Davout au Ministre de la Guerre, Major général
Lundenbourg, 22 frimaire an XIV (13 décembre 1805)

Monsieur le Maréchal, j'ai l'honneur d'adresser à Votre Excellence la lettre que je viens de recevoir de M. le général Merfeld. Je vous prie, Monsieur le Maréchal, de vouloir bien me faire connaître les intentions de Sa Majesté l'Empereur.
Je dois vous observer que si je ne reçois point l'ordre de m'étendre autour de Presbourg dans un rayon de cinq à six lieues, il me sera fort difficile de cantonner les troupes des trois divisions et de les faire vivre dans le pays.
Les magistrats de Presbourg m'ont témoigné les plus grandes inquiétudes à cet égard.
Les têtes dans ce pays sont dans une grande fermentation qui me paraît occasionnée par l'approche des troupes du prince Charles, qui sont entre Komorn et OEdenbourg.
Beaucoup de personnes des premières familles se sont retirées et continuent à quitter Presbourg. A Vienne, les têtes sont dans la même fermentation.
J'ai chargé un officier du 1er régiment de hussards de s'assurer si les troupes autrichiennes n'ont pas dépassé les frontières de la Hongrie, sur la rive droite du Danube, et de se procurer des renseignements positifs sur le prince Charles.

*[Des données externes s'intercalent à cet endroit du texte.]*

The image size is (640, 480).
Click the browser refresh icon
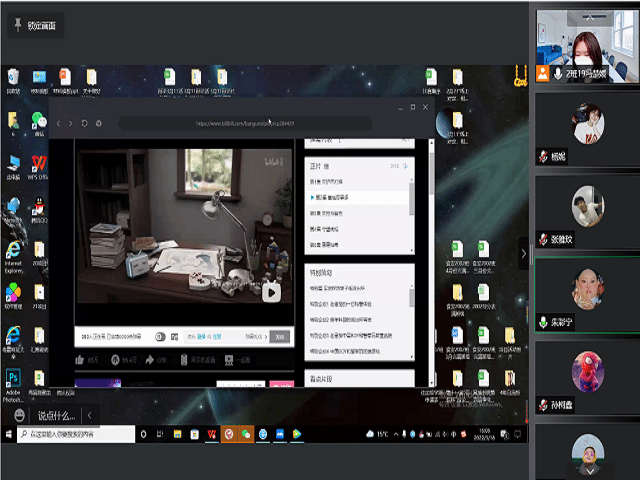(x=84, y=123)
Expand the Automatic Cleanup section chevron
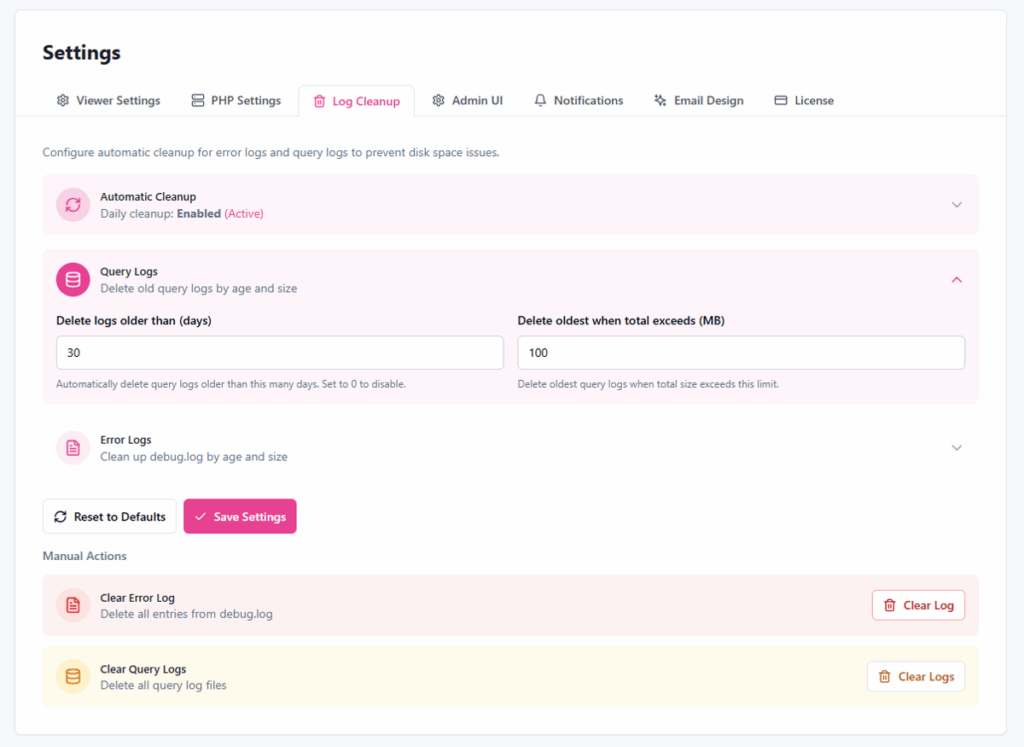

Les hommes que le général Gudin avait eu ordre de jeter sur la ruve droite n'ont pu y passer, attendu que les Autrichiens ont retenu le pont volant sur cette ville et interceptent la communication sur la rive droite. Je prie Votre Excellence d'assurer Sa Majesté l'Empereur, mon maître, que je mettrai pour éclaircir ce petit brouillard fermeté et prudence.
J'ai l'honneur de répéter à Votre Excellence qu'il est instant que l'on prenne un parti sur cet état de choses qui, particulièrement sous le rapport des subsistances, ne peut être de longue durée. Il paraît constant que les Russes continuent à se retirer : ils se sont divisés en 3 colonnes : de Tirnau, celle de droite passe par Neutra, celle du centre par Vestheim, et celle de gauche par Trentschin ; toutes les trois se dirigent sur la Galicie. Ils continuent à commettre des désordres.
J'ai l'honneur de représenter à Votre Excellence que j'ai lieu de craindre que, lorsque je serai obligé de loger dans les maisons particulières la division Caffarelli, tous les bâtiments militaires et autres maisons servant de casernes étant déjà occupés et insuffisants pour recevoir les divisions Friant, Gudin, l'émigration des principaux habitants de Presbourg deviendra encore plus considérable, cette ville ne pouvant d'ailleurs être regardée que comme un grand village.

P.S. J'ai envoyé des militaires de l'autre côté prendre le pont volant, et j'ai ordonné aux troupes autrichiennes de laisser libre la route de Vienne à Presbourg par la rive droite ; j'ai jeté un bataillon et 100 chevaux sur cette rive.
Toutes ces mauvaises difficultés viennent du général Merfeld, beaucoup plus procureur que militaire.